The RCM Plus Medical Billing Framework
At RCM Plus, medical billing is not just claim submission. It is a controlled, compliance-driven revenue process designed to maximize collections while minimizing denials, delays, and audit risk.
Our billing model covers the entire revenue cycle, from charge entry to final payment resolution.
2. Coding Integrity & Compliance
Our billing process follows strict coding integrity standards to ensure:
Correct CPT and ICD-10 code selection
Proper modifier application
No overcoding, undercoding, or unbundling
RCM Plus balances compliance with revenue optimization, ensuring services are billed correctly and defensibly.
3. Medical Necessity Alignment
Before submission, claims are reviewed for:
Diagnosis-to-procedure justification
Payer medical necessity rules
LCD/NCD alignment where applicable
This step directly reduces medical necessity denials and recoupment risk.
4. Clean Claim Submission
RCM Plus focuses on first-pass acceptance by ensuring:
Claims meet payer-specific formatting requirements
Timely filing rules are followed
Clearinghouse edits are resolved proactively
Clean claims move faster and get paid sooner.

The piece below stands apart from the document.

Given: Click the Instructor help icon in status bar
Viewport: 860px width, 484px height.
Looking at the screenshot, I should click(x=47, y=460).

5. Payer-Specific Billing Rules Management
Each payer behaves differently. RCM Plus manages:
Medicare, Medicaid, and commercial payer rules
State-specific and plan-specific billing requirements
Updates to payer policies and reimbursement logic
This reduces preventable denials caused by payer rule mismatches.

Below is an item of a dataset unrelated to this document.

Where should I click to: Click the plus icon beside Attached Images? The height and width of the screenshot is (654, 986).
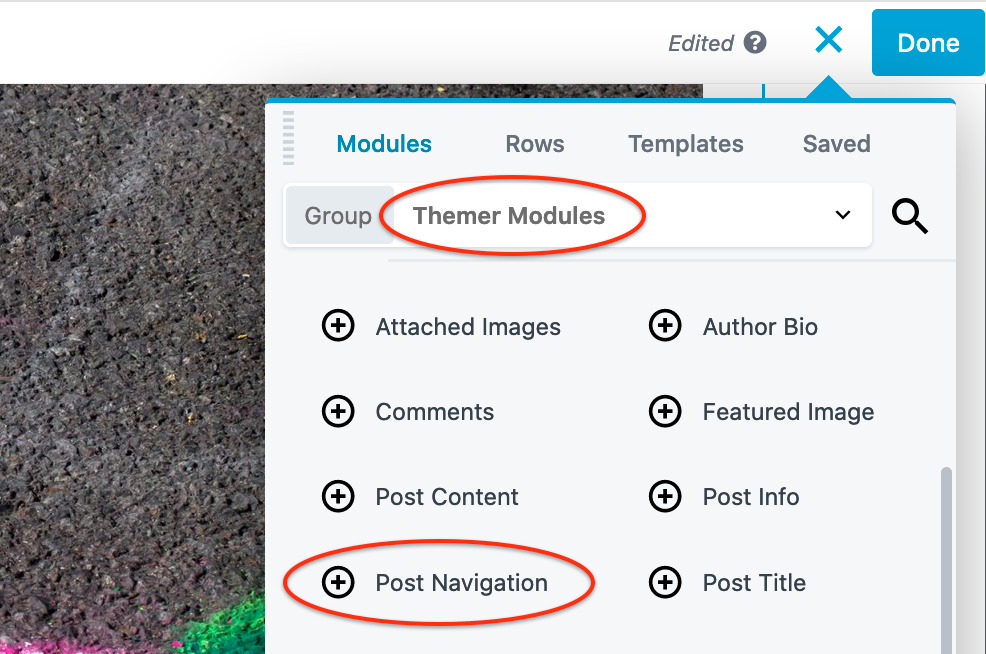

6. Denial Management & Root Cause Resolution
RCM Plus does not just rework denials, we analyze them. We:
Categorize denials by reason and payer
Identify recurring patterns
Implement corrective actions to prevent repeat issues
This ensures denials decrease over time, not recycle.
7. Payment Posting & Reconciliation
Accurate posting is critical to financial clarity. RCM Plus ensures:
Correct application of payments and adjustments
Identification of underpayments
Reconciliation against contracted rates
This protects revenue that often goes unnoticed.

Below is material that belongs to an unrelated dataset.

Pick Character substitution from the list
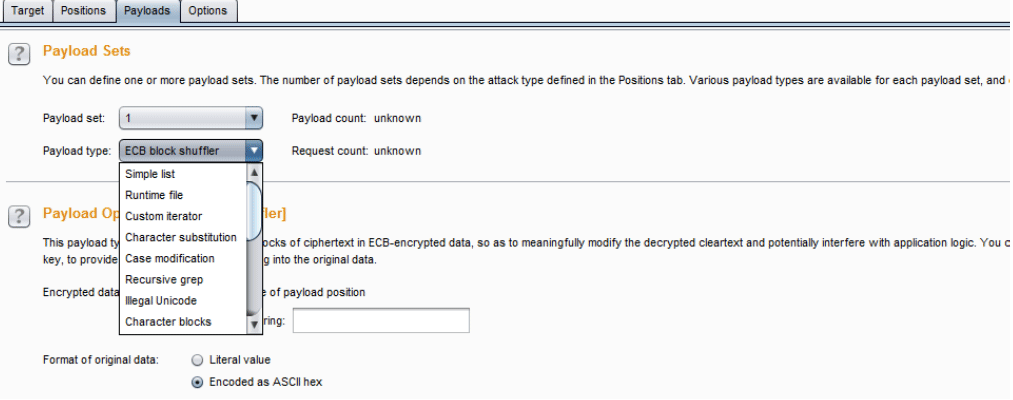coord(183,237)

8. Accounts Receivable (AR) Follow-Up
Our AR teams actively pursue:
Aging balances
Unpaid and partially paid claims
Payer delays and inconsistencies
The focus is resolution, not passive aging
9. Compliance Monitoring & Risk Control
RCM Plus integrates compliance into daily billing operations by:
Monitoring billing behavior trends
Flagging high-risk codes and patterns
Aligning billing practices with audit readiness
Compliance is continuous, not reactive.
10. Transparent Reporting & Performance Tracking
RCM Plus provides clear visibility into billing performance, including:
Collections and aging reports
Denial trends
Provider and payer-level insights
This allows practices to make informed financial decisions.
The RCM Plus Medical Billing Philosophy
RCM Plus medical billing is built to:
Protect provider revenue
Reduce denials and payment delays
Maintain long-term compliance
Support sustainable practice growth
By managing coding accuracy, billing execution, payer rules, and follow-up together, RCM Plus delivers a billing process that is efficient, defensible, and results-driven.